Details and patient eligibility

About

This study is a randomised controlled trial of the clinical application of the Fatty Liver Data Analysis and Intervention System (FLDAS) to compare the effectiveness of traditional lifestyle interventions in patients with fatty liver with digital therapies combining software and hardware devices; to validate the effectiveness of digital therapies in patients with fatty liver; and to evaluate the effectiveness of remote lifestyle (diet and exercise) interventions.
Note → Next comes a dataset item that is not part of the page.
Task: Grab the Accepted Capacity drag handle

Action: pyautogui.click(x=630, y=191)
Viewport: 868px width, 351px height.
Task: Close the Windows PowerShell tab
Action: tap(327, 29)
Researchers conducted a randomised controlled trial to compare the effectiveness of a traditional lifestyle intervention for patients with fatty liver with a remote lifestyle (diet and exercise) intervention combining digital therapy software and hardware devices. When the effectiveness of this programme is validated, it could help clinicians improve the efficiency of lifestyle interventions for patients with fatty liver and address the growing need for primary care for patients with fatty liver as an innovative approach to disease intervention.

Enrollment

120 estimated patients

Sex

All

Ages

18 to 65 years old

Volunteers

No Healthy Volunteers

Inclusion criteria

NAFLD patient (CAP value >248 (dB/m))
Age 18-65 years old, 24kg/m2 ≤ BMI ≤ 35kg/m2
Must be able to use smartphone

Exclusion criteria

Inherited metabolic or autoimmune liver disease
Drug/toxic/alcoholic/biliary liver injury, cirrhosis or any end-stage liver disease
Hepatic or extrahepatic malignant tumours
Pregnant and lactating women
Patients considered ineligible by the investigator's clinical judgment

Trial design

Primary purpose

Treatment

Allocation

Randomized

Interventional model

Parallel Assignment

Masking

None (Open label)

120 participants in 2 patient groups

Software Group

Experimental group

Description:

Download the Fatty Liver Data Analysis and Intervention Software and associate it with the researcher. Baseline data was collected, a health record was created, and the Weight and Lipo Meter that came with the software was linked to the software for data collection. The researcher assesses the participant through the software (on the part of the physician) and develops a diet and exercise plan based on the participant's individual circumstances. At weeks 12 and 24 after enrolment, study participants were notified of follow-up examinations to collect data on body weight, waist and hip circumference, blood tests, liver function, kidney function, blood lipids, fasting blood glucose, fasting insulin, glycated haemoglobin, abdominal ultrasound, liver transient elasticity, and body composition measurements.

Treatment:

Other: Software Group

Life Group

No Intervention group

Description:

Under the guidance of the programme specialist, the enrolled study participants collected baseline data and established health records. Professional clinicians will provide offline health education and lifestyle guidance according to the latest Chinese NAFLD prevention and treatment guidelines. At weeks 12 and 24 after enrolment, study participants were notified of follow-up examinations to collect data on body weight, waist and hip circumference, blood tests, liver function, kidney function, blood lipids, fasting blood glucose, fasting insulin, glycated haemoglobin, abdominal ultrasound, liver transient elasticity, and body composition measurements.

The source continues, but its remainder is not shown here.